**Items:**
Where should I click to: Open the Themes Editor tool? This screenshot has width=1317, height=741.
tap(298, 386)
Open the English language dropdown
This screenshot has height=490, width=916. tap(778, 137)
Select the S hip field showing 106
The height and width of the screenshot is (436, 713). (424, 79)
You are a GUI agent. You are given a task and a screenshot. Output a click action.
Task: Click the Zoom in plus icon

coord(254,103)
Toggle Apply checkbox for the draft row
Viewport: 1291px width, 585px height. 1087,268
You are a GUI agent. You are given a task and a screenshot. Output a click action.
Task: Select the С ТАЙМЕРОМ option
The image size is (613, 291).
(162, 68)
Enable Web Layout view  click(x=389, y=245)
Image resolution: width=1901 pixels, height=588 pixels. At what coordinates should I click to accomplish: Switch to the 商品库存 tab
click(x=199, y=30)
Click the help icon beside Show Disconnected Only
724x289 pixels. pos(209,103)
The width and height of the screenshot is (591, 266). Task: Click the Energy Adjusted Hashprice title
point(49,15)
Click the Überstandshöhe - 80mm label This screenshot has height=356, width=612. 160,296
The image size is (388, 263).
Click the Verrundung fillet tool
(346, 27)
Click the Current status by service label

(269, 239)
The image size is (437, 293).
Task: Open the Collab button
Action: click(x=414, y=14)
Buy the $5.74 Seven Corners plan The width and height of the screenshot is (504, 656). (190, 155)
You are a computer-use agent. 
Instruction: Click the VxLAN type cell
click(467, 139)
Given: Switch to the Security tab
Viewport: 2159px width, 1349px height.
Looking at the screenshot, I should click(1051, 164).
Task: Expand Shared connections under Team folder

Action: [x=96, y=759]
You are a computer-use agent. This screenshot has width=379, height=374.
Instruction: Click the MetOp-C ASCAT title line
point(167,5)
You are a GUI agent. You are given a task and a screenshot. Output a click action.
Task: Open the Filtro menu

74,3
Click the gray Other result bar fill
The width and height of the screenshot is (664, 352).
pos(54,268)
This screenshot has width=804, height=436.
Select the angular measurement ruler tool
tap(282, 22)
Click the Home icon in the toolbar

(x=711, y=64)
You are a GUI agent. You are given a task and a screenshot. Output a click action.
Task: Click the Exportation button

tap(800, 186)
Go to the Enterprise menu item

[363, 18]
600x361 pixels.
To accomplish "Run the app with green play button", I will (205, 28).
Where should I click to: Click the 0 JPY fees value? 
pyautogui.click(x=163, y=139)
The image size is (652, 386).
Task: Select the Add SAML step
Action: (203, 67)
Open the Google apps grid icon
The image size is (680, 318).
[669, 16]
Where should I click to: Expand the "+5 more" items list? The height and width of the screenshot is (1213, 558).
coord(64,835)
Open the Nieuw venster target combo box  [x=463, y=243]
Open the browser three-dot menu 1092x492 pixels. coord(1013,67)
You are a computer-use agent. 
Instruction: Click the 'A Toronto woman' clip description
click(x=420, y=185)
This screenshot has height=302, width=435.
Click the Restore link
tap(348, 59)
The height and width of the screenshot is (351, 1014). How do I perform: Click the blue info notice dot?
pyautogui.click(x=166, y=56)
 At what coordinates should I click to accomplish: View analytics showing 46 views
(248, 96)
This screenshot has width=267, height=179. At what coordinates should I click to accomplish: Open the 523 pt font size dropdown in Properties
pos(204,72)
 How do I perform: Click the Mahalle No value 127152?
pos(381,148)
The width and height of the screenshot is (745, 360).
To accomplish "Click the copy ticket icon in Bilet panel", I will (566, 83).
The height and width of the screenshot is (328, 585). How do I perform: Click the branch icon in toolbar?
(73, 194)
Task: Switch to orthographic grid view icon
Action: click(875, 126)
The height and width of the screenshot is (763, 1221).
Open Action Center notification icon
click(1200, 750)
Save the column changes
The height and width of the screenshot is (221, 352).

**Given request:** Please copy all the records above word for word, with nothing left out or changed.

**Solution for this exercise:**
Where should I click to: Open the Themes Editor tool? This screenshot has width=1317, height=741.
tap(298, 386)
Open the English language dropdown
This screenshot has height=490, width=916. tap(778, 137)
Select the S hip field showing 106
The height and width of the screenshot is (436, 713). (424, 79)
You are a GUI agent. You are given a task and a screenshot. Output a click action.
Task: Click the Zoom in plus icon

coord(254,103)
Toggle Apply checkbox for the draft row
Viewport: 1291px width, 585px height. 1087,268
You are a GUI agent. You are given a task and a screenshot. Output a click action.
Task: Select the С ТАЙМЕРОМ option
The image size is (613, 291).
(162, 68)
Enable Web Layout view  click(x=389, y=245)
Image resolution: width=1901 pixels, height=588 pixels. At what coordinates should I click to accomplish: Switch to the 商品库存 tab
click(x=199, y=30)
Click the help icon beside Show Disconnected Only
724x289 pixels. pos(209,103)
The width and height of the screenshot is (591, 266). Task: Click the Energy Adjusted Hashprice title
point(49,15)
Click the Überstandshöhe - 80mm label This screenshot has height=356, width=612. 160,296
The image size is (388, 263).
Click the Verrundung fillet tool
(346, 27)
Click the Current status by service label

(269, 239)
The image size is (437, 293).
Task: Open the Collab button
Action: click(x=414, y=14)
Buy the $5.74 Seven Corners plan The width and height of the screenshot is (504, 656). (190, 155)
You are a computer-use agent. 
Instruction: Click the VxLAN type cell
click(467, 139)
Given: Switch to the Security tab
Viewport: 2159px width, 1349px height.
Looking at the screenshot, I should click(1051, 164).
Task: Expand Shared connections under Team folder

Action: [x=96, y=759]
You are a computer-use agent. This screenshot has width=379, height=374.
Instruction: Click the MetOp-C ASCAT title line
point(167,5)
You are a GUI agent. You are given a task and a screenshot. Output a click action.
Task: Open the Filtro menu

74,3
Click the gray Other result bar fill
The width and height of the screenshot is (664, 352).
pos(54,268)
This screenshot has width=804, height=436.
Select the angular measurement ruler tool
tap(282, 22)
Click the Home icon in the toolbar

(x=711, y=64)
You are a GUI agent. You are given a task and a screenshot. Output a click action.
Task: Click the Exportation button

tap(800, 186)
Go to the Enterprise menu item

[363, 18]
600x361 pixels.
To accomplish "Run the app with green play button", I will (205, 28).
Where should I click to: Click the 0 JPY fees value? 
pyautogui.click(x=163, y=139)
The image size is (652, 386).
Task: Select the Add SAML step
Action: (203, 67)
Open the Google apps grid icon
The image size is (680, 318).
[669, 16]
Where should I click to: Expand the "+5 more" items list? The height and width of the screenshot is (1213, 558).
coord(64,835)
Open the Nieuw venster target combo box  [x=463, y=243]
Open the browser three-dot menu 1092x492 pixels. coord(1013,67)
You are a computer-use agent. 
Instruction: Click the 'A Toronto woman' clip description
click(x=420, y=185)
This screenshot has height=302, width=435.
Click the Restore link
tap(348, 59)
The height and width of the screenshot is (351, 1014). How do I perform: Click the blue info notice dot?
pyautogui.click(x=166, y=56)
 At what coordinates should I click to accomplish: View analytics showing 46 views
(248, 96)
This screenshot has width=267, height=179. At what coordinates should I click to accomplish: Open the 523 pt font size dropdown in Properties
pos(204,72)
 How do I perform: Click the Mahalle No value 127152?
pos(381,148)
The width and height of the screenshot is (745, 360).
To accomplish "Click the copy ticket icon in Bilet panel", I will (566, 83).
The height and width of the screenshot is (328, 585). How do I perform: Click the branch icon in toolbar?
(73, 194)
Task: Switch to orthographic grid view icon
Action: click(875, 126)
The height and width of the screenshot is (763, 1221).
Open Action Center notification icon
click(1200, 750)
Save the column changes
The height and width of the screenshot is (221, 352).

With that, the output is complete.